Their findings were published today in the Journal of Micromechanics and Microengineering.
Professor Kostiuk said: This discovery has a huge number of possible applications. It could be a new alternative energy source to rival wind and solar power, although this would need huge bodies of water to work on a commercial scale.
Hydrocarbon fuels are still the best source of energy, but theyre fast running out and so new options like this one could be vital in the future.
This technology could provide a new power source for devices such as mobile phones or calculators which could be charged up by pumping water to high pressure.
The laboratory test generated a current of between one and two microamps using the pressure delivered by a 30 centimetre column of water.
By using a saltier solution, the scientists found they could obtain a larger current.
A spokesman for the Institute of Physics, which publishes the journal, said: This research is very exciting, and could open up a whole new way of generating electricity in the future, including batteries for use in small devices such as mobile phones.
In future, we might be able to produce electricity on a large scale this way, perhaps even enough for power grids.
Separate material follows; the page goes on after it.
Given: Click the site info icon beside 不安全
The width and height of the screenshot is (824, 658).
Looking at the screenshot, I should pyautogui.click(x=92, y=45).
No other method of generating a sustained electric current has been developed since 1839.
Alessandro Volta discovered the original electrochemical effect used in batteries in the year 1800.
In 1821 Thomas Seebeck introduced the Seebeck Effect, the basis of thermoelectric generators. He showed how electricity can be produced from two adjoining metals with different temperatures.
Ten years later Michael Faraday revealed how current can be generated through electromagnetic induction.
In 1839 Edmond Becquerel discovered the photovoltaic effect used in solar cells. Sir William Grove demonstrated the technology behind the fuel cell in the same year.
No, I really didn't get it. LOL! I was intrigued enough to ask my husband to explain it. Thanks for your help! Sometimes my husband isn't around and I just have to be puzzled all night long.
That's disgusting. Everyone knows those are bars of soap.
I coulda swore I heard that 40 years ago!
The folks selling phone sex will fight that.
Hydrocarbon fuels are still the best source of energy, but theyre fast running out...
In the first place, Paul Erlich lost the bet; There are more petroleum reserves now that at any time in the past.
In the second place, what about zero-emission, environmentally-friendly nuclear power?